> **Exercise instructions**
Please return the lines below verbatim, beginning at the one that has "[Pan forward] (662, 1695)" and stopping after the one that has "Technical (523, 361)", and add no other lines.

> **Data provided**
__________
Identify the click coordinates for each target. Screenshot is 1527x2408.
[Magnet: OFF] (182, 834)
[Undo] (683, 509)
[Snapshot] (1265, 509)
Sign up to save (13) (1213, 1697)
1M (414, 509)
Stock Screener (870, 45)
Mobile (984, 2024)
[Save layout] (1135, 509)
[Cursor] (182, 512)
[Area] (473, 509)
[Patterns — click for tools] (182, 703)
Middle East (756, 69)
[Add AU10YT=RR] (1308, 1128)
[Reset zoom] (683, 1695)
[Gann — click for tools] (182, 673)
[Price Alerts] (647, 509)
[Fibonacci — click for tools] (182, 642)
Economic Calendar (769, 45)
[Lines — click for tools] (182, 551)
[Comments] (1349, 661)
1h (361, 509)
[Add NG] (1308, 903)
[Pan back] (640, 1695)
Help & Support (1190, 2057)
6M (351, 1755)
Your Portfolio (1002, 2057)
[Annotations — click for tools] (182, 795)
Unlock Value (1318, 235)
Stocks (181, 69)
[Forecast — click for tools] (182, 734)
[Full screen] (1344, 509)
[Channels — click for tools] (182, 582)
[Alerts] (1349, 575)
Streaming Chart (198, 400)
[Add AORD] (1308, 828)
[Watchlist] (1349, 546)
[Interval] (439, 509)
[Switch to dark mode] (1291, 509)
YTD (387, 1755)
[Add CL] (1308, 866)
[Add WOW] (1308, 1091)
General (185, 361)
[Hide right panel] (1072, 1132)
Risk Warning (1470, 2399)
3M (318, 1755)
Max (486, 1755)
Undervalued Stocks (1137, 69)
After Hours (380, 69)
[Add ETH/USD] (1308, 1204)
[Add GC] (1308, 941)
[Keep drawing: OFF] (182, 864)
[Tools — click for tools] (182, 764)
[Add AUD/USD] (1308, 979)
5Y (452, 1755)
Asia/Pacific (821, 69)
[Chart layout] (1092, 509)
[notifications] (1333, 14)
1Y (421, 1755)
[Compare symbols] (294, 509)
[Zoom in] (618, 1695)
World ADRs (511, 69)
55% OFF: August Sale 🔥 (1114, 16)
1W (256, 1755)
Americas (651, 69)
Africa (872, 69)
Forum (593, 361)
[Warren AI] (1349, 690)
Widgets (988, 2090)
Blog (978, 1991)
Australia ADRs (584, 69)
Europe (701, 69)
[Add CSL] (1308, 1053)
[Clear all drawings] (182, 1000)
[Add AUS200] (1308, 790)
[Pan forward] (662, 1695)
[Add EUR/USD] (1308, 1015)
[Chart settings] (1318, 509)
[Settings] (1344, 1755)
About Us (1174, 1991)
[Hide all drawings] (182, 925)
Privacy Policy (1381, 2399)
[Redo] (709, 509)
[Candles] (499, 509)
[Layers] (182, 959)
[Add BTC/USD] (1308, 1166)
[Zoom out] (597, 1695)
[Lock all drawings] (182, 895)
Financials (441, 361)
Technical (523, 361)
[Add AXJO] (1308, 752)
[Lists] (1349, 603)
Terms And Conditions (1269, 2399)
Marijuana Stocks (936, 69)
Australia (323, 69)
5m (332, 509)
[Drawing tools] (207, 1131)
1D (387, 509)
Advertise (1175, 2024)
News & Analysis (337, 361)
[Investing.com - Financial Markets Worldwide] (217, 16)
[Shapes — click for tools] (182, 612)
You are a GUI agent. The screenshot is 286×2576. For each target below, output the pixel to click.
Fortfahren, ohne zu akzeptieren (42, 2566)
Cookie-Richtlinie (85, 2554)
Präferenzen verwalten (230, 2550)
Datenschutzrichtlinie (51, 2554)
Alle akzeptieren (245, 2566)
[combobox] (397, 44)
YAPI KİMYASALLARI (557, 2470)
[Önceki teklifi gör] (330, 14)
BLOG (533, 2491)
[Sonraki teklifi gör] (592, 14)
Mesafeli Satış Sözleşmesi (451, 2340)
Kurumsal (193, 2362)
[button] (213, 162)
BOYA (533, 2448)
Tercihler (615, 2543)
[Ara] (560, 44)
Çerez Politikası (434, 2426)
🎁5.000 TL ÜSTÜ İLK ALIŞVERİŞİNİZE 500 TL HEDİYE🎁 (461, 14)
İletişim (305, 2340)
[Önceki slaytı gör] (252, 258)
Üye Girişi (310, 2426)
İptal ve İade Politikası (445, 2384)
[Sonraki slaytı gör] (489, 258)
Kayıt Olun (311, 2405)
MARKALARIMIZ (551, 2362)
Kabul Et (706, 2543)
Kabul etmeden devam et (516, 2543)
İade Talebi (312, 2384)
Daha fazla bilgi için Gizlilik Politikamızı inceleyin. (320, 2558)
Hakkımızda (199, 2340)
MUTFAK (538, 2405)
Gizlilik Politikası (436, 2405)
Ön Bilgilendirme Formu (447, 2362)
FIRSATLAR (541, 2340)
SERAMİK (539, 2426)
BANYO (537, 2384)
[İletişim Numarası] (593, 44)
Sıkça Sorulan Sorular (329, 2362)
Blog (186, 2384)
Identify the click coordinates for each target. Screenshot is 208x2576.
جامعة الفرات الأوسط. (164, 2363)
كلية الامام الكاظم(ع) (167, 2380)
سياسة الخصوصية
__________
> **Finished exercise**
[Pan forward] (662, 1695)
[Add EUR/USD] (1308, 1015)
[Chart settings] (1318, 509)
[Settings] (1344, 1755)
About Us (1174, 1991)
[Hide all drawings] (182, 925)
Privacy Policy (1381, 2399)
[Redo] (709, 509)
[Candles] (499, 509)
[Layers] (182, 959)
[Add BTC/USD] (1308, 1166)
[Zoom out] (597, 1695)
[Lock all drawings] (182, 895)
Financials (441, 361)
Technical (523, 361)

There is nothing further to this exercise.